No disagreement? Come, come: that’s not the nature of British adversarial politics.

James Forsyth, Speccie-lating away, would like to see a Tory ploy in the whole thing:

Those close to Cameron are arguing that Miliband has now shut the door to Labour offering a referendum, putting Labour on the wrong side of public opinion. They believe that once Cameron has actually delivered his speech, the atmosphere will change and Miliband will have to say what he would do.

Oddly enough, Benedict Brogan got the message:

On a succession of vital topics raised in the interview, Mr Miliband said he couldn’t answer because we are too far out from an election: we will have to wait for the manifesto.

One has to read the rest of that, in the context of the tormented Torygraph, fully to realise Brogan’s frustrated pain that Miliband is not to be hooked. The full beef is hoarsely delivered by David Hughes:

Labour is marching on the spot, going nowhere fast. While the party’s policy review is churning away, Miliband appears to think that he and his front bench can confine themselves to lobbing bricks at the Tories and leaving it at that.

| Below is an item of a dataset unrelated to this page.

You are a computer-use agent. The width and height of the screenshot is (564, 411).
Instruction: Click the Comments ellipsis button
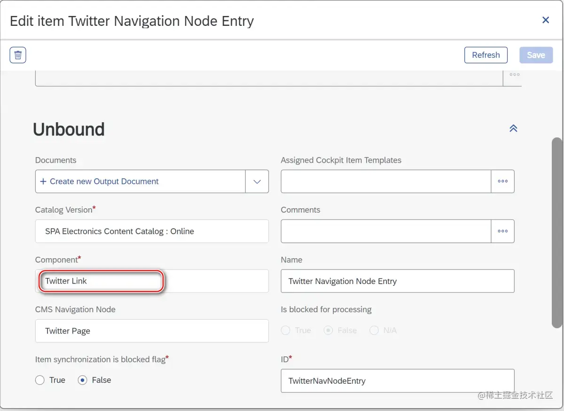(x=502, y=231)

Is that wise? At the last general election Labour won just 8.6 million votes – that’s just a smidgen more than Michael Foot got when facing Margaret Thatcher in 1983 in what is generally regarded as Labour’s most abject post-war electoral performance. That suggests there’s a big job of work to do rebuilding the party, thrashing out a credible post-Blairite position. Instead, Ed Miliband seems content to coast, apparently seduced by Labour’s opinion poll lead into believing the next election is in the bag.

Big mistake.

Which amounts to a genteel version of those pointless and repetitive demonstrators’ chants:

— Wha’ d’we want?
— A target to hit!
— When d’we wan’ it?
— Now!

A problem made in and by the Tory party to eviscerate itself

The bottom line has to be there is no European crisis. Thanks to a steady steer from Angela Merkel, the worst of the €-mess seems to be passed. Ireland is selling bonds again. The appalling Berlusconi is polling at 20-25% and won’t be coming back. Greece and Spain are bleeding; but still only walking wounded. François Hollande has opened his second front (albeit in Mali); and dragged Cameron part-way into the mire: nice one, Frankie!

Only Cameron’s Britain seems to have conniptions; and so — after six months of dither — we may be able to read Cameron’s lips. As Miliband summed it:

The biggest change that we need in Europe is a move from austerity to growth and jobs, but the Prime Minister has absolutely nothing to say about that. This is the reality: the reason the Prime Minister is changing his mind has nothing to do with the national interest. It is because he has lost control of his party. He thinks that his problems on Europe will end on Friday, but they are only just beginning.

The Cameron speech, now on Friday, is:

  • not about Britain — though it may include a “shopping list” of unrealisable aims,
  • not about a referendum — though Cameron will do his best to imply just that,
  • not about Europe, for Cameron and his government have rendered themselves impotent side-liners.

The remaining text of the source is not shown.